Core Concepts
The proposed advanced adaptive additive (AAA) mechanism is a distribution-aware approach that addresses the average utility and tackles the classical mean estimation problem under local differential privacy constraints.
Abstract
The paper proposes the advanced adaptive additive (AAA) mechanism, which is a distribution-aware approach for locally differential private mean estimation. The key insights are:
Existing solutions for mean estimation under local differential privacy (LDP) focus on improving the worst-case guarantee, but this does not necessarily promise better average performance given the fact that the data in practice obey a certain distribution.
AAA addresses this issue through a two-phase approach:
In the first phase, the data aggregator selects a random subset of individuals to compute a (noisy) quantized data descriptor.
In the second phase, the remaining individuals submit data perturbed in a distribution-aware fashion, by solving an optimization problem formulated with the data descriptor obtained in the first phase.

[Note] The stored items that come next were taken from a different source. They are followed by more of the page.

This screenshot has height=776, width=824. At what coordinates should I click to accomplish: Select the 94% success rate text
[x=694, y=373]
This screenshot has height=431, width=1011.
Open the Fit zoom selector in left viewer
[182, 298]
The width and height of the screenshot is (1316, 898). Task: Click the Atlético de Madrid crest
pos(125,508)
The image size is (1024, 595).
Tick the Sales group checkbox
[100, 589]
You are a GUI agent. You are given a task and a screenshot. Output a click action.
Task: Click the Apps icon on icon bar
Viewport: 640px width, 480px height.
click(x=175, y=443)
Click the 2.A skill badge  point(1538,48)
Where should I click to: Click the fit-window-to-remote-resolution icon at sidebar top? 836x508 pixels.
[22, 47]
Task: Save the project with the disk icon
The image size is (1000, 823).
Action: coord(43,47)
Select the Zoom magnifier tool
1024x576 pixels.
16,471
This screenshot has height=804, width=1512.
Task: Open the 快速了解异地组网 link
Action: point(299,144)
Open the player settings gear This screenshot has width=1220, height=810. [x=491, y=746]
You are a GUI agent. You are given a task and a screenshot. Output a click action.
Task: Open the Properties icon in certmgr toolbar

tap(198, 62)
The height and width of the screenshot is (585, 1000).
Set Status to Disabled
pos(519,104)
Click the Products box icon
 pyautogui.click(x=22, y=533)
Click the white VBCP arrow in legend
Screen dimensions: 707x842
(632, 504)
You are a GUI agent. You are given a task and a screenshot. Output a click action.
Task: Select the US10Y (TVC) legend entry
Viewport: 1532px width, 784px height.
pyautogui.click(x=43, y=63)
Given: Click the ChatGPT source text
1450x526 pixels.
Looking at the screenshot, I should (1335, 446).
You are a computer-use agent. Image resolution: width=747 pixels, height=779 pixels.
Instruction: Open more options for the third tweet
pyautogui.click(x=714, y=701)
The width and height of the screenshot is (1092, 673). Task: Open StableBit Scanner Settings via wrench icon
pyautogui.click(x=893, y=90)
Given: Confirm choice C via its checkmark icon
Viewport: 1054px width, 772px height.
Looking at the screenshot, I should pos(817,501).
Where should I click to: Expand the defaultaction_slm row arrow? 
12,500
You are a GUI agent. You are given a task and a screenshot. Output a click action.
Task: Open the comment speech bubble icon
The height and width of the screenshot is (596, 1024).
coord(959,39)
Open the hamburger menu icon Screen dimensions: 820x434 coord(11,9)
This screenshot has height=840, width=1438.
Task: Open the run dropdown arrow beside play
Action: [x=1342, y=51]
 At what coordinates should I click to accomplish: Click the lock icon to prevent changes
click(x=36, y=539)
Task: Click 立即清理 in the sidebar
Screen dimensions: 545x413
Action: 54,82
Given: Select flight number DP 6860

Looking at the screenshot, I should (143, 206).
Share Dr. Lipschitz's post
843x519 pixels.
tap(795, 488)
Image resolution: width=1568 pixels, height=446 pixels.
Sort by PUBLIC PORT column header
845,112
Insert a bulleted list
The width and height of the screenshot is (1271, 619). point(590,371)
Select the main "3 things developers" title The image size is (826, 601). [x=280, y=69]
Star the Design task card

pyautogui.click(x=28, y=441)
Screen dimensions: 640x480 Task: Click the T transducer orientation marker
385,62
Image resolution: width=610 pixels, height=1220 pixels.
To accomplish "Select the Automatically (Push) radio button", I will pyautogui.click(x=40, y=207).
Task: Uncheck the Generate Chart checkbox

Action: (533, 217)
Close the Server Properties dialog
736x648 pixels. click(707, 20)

The perturbation noise in the second phase of AAA has a distribution that depends on the value of the sensitive data, in contrast to classic approaches where the noise is independent of the input. This allows AAA to optimize the average-case utility.
Rigorous privacy proofs and utility analyses are provided for AAA. Extensive experiments demonstrate that AAA consistently outperforms existing solutions by a wide margin in terms of result utility, on a wide range of privacy constraints and real-world and synthetic datasets.
Stats
The variance of the output in Duchi's mechanism reaches its worst case when the input x = 0.
The worst case of the piecewise mechanism (PM) occurs when the absolute value of x is large.